Eating vegetables (and fruits) is probably one of the greatest shortfalls of the average American diet. Here's how you can make it a whole lot easier to get in your fruits and vegetables.

Eat a serving of vegetables at breakfast.

Here's a few ideas:

  • Add vegetables to scrambled eggs - chop and sauté half a sweet onion or a bell pepper, or even add some spinach toward the end to wilt.

  • Try a smoothie with some added veggies - vegetables that taste GREAT in smoothies include cucumber, zucchini, or spinach (no joke).

  • Try some butternut squash with cheese and sausage for a savory, unique breakfast.

  • Spread some avocado on toast - if you haven't tried it yet, it's about time!!

Try the "Yes, and..." technique.

Choosing foods to eat doesn't have to be so black or white, good or bad. It doesn't have to be the pizza OR the salad... it can be both!

You can order a pizza, AND enjoy a side salad or some baby carrots with it.

You can have mac and cheese, AND add some cauliflower rice (it's good - I've tried it, can confirm).

You can have fried rice, AND add some stir-fried broccoli.

Stop thinking "either or", and instead ADD it in.

Prepare them in a way you actually LIKE them.

Whether that means dipping your veggie sticks in ranch dressing or sautéing them in some butter, enjoying vegetables the way you like them DOES NOT diminish the health benefits they contain.

In fact, many vitamins found in vegetables are best absorbed cooked with a source of fat, like butter.

Either way, cauliflower with cheese or cauliflower without cheese is STILL cauliflower.

Order from Balanced Meal Prep!

Each and every one of our entrees comes with a serving of vegetables. Need I say more?

Opt for frozen or canned vegetables when you're in a pinch.

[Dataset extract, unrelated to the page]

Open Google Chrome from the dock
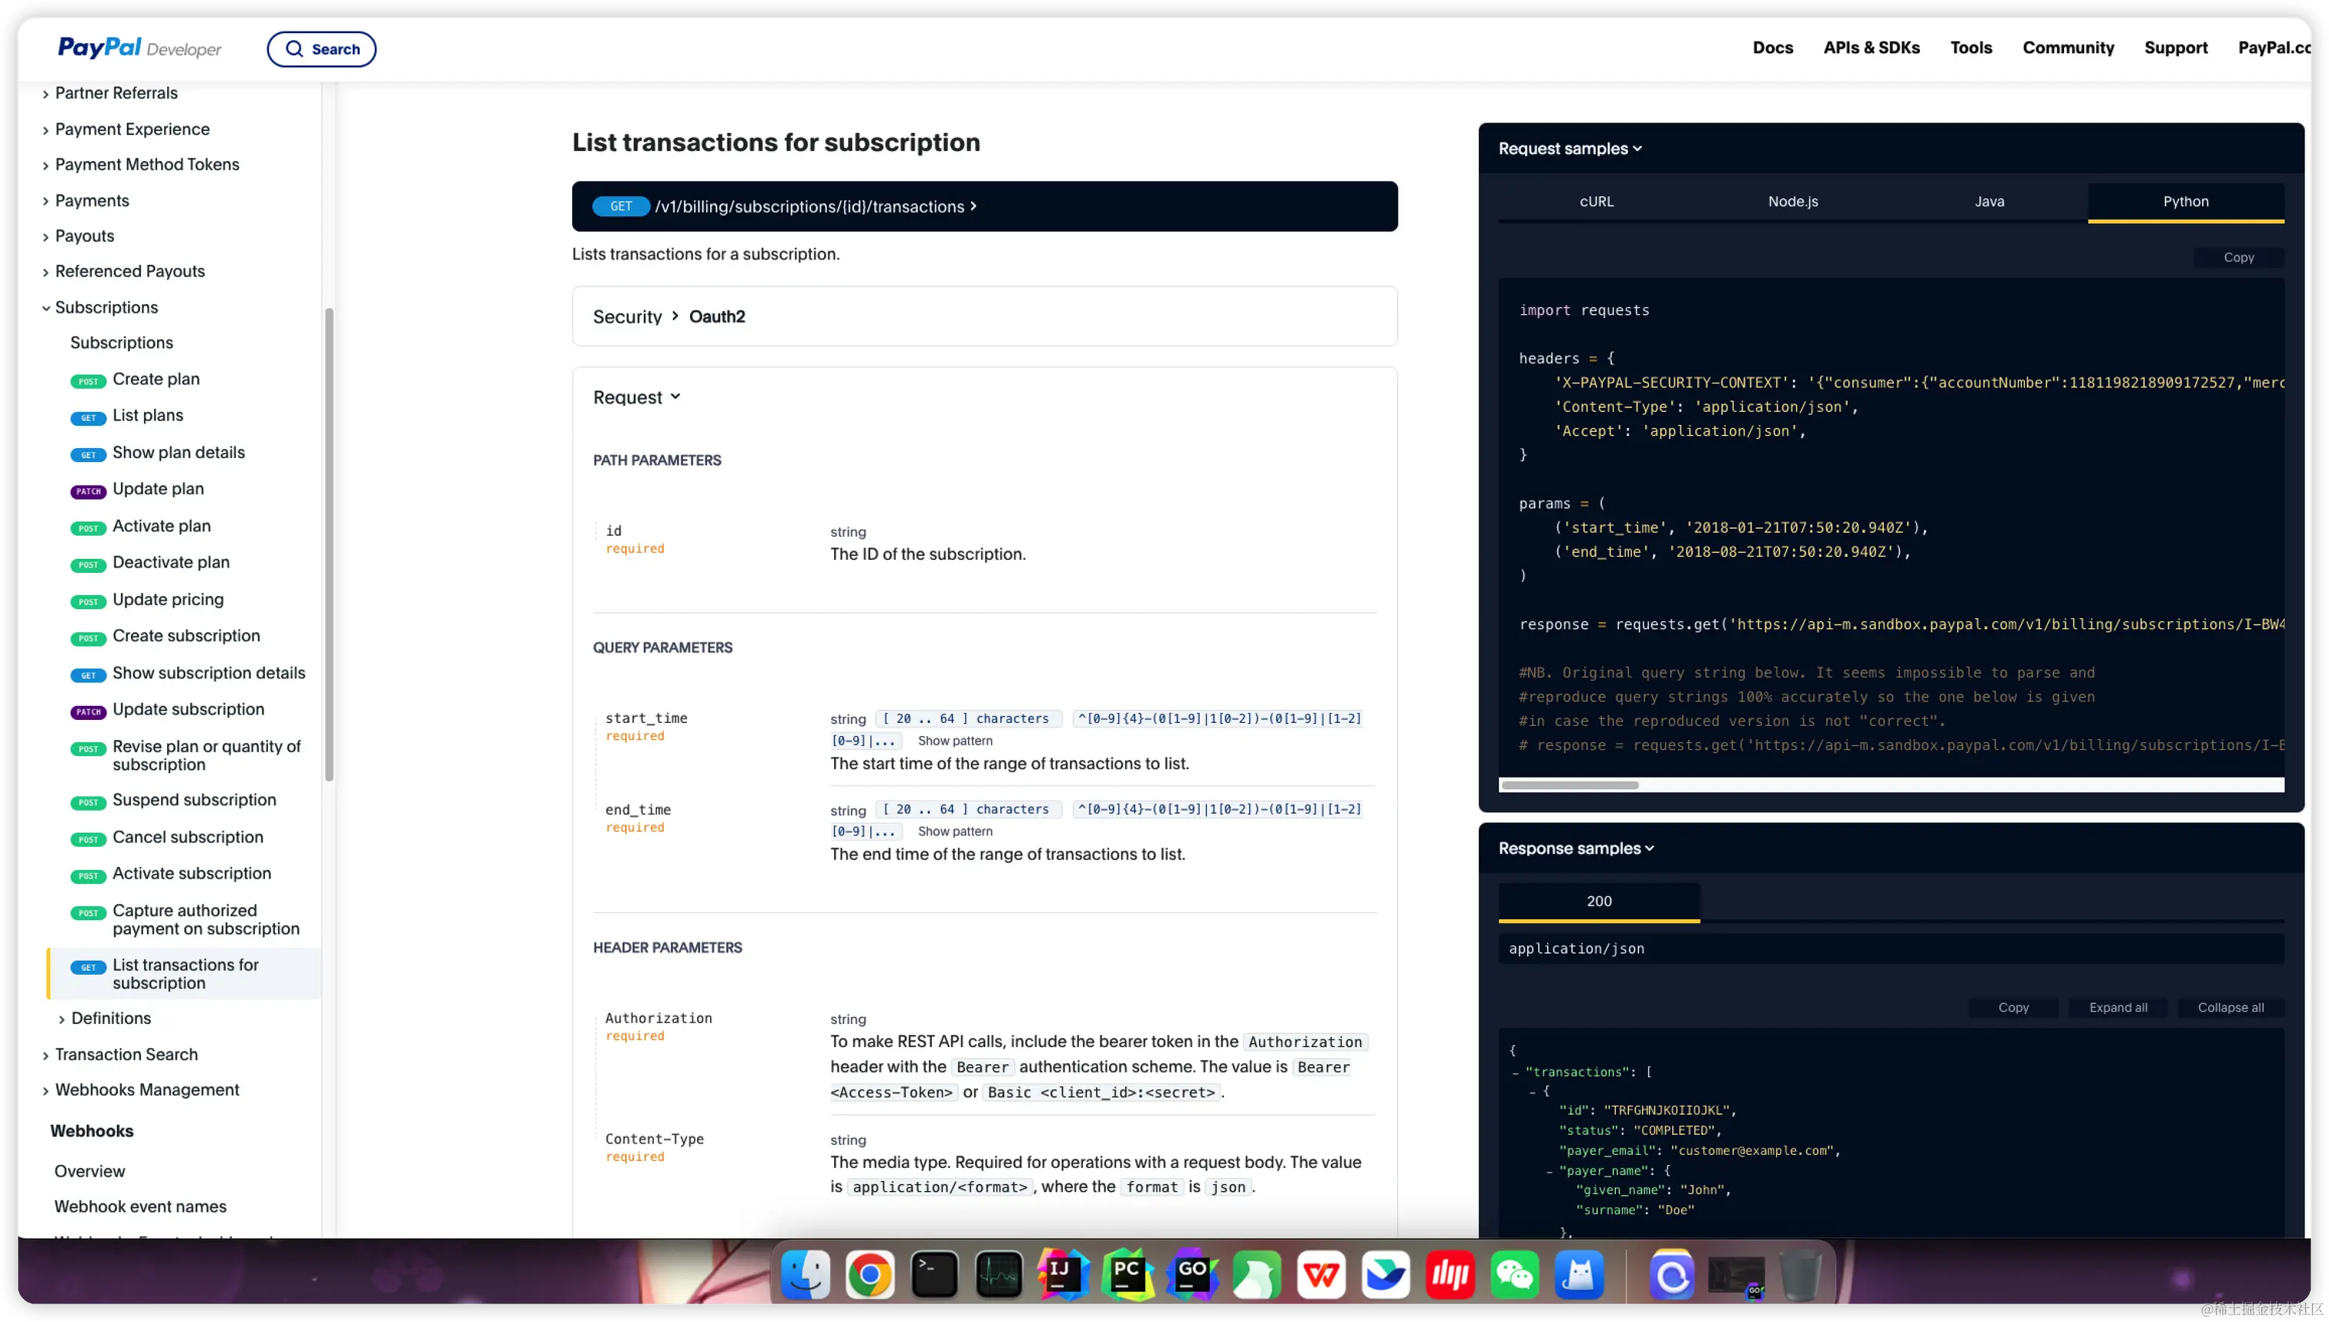The height and width of the screenshot is (1322, 2329). tap(869, 1276)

Contrary to popular belief, frozen and canned vegetables are not less nutritious than their fresh counterparts - in fact, the opposite is true in many cases!

Fresh fruits and vegetables often have to be picked before they're truly ripe, so that they're just perfect by the time they reach the grocery stores. This means they aren't able to develop the full nutritional profile by ripening on the vine (or branch, or whatever).

On the flip side, frozen products are harvested and often frozen within a day, meaning they're picked at an optimum time. Not to mention, they're MUCH more affordable in many cases!